PLACE: IBB Building, 1128
TITLE: Biomaterial-directed mesenchymal stem cell immunomodulation for enhanced bone repair outcomes
COMMITTEE: Dr. Andrés García, Chair (ME, Georgia Tech)
Dr. Edward Botchwey (BME, Georgia Tech)
Dr. Esma Yolcu (Department of Immunology, University of Louisville)
Dr. Nick Willett (Department of Orthopedic Surgery, Emory University)

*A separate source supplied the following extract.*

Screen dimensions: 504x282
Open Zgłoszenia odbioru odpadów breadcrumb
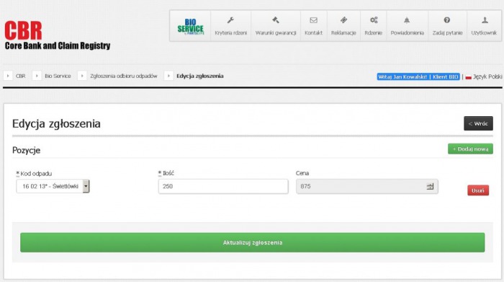[x=124, y=76]
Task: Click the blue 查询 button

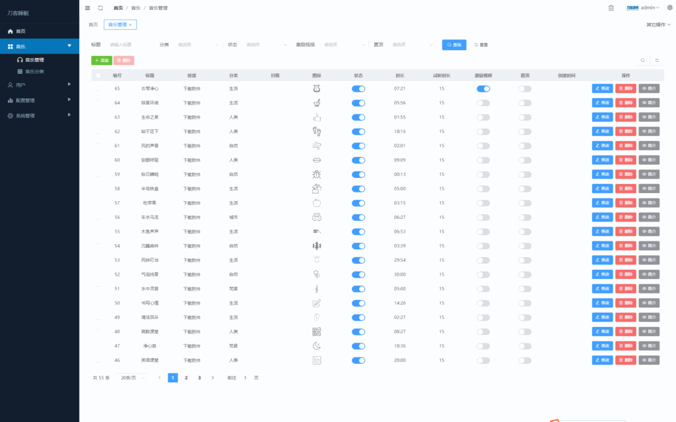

Dr. Levi Wood (ME, Georgia Tech)


The immunomodulatory and pro-regenerative functions of mesenchymal stem cells (MSC) make them an attractive cell source for use in regenerative medicine applications. However, clinical translation is hampered by poor control over MSC survival, localization, phenotype, and secretome upon transplantation in vivo, as well as an incomplete understanding of how therapeutically delivered MSC interact with the host immune system to promote positive wound healing outcomes. The objective of this project is to utilize hydrogel delivery vehicles to promote MSC survival and immunomodulation in vivo and to evaluate the immune responses to these hydrogel-MSC therapies in a bone repair environment. This will be achieved through two specific aims: (1) Integrin-specific hydrogels will be evaluated for their ability to promote MSC persistence and immunomodulatory functions upon injection in vivo in immunocompetent mouse models. As there are several known species differences between human and murine immune cells and MSC, biomaterial-directed MSC secretome production and immune cell interactions will be evaluated in both a murine model using murine MSC and a humanized mouse model using human MSC, allowing for direct comparisons between species. (2) The impact of hydrogel-delivered MSC on bone healing and immune cell recruitment and phenotype over time will be evaluated in a murine segmental bone defect model. Using a combination of mass cytometry and single cell RNA-sequencing, key immune cell subpopulations that drive positive biomaterial-delivered MSC-dependent bone repair outcomes will be identified. The results of this proposal will yield critical insights into MSC-immune cell interactions in vivo and identify a means of modulating these interactions through the use of biomaterial-based MSC delivery vehicles.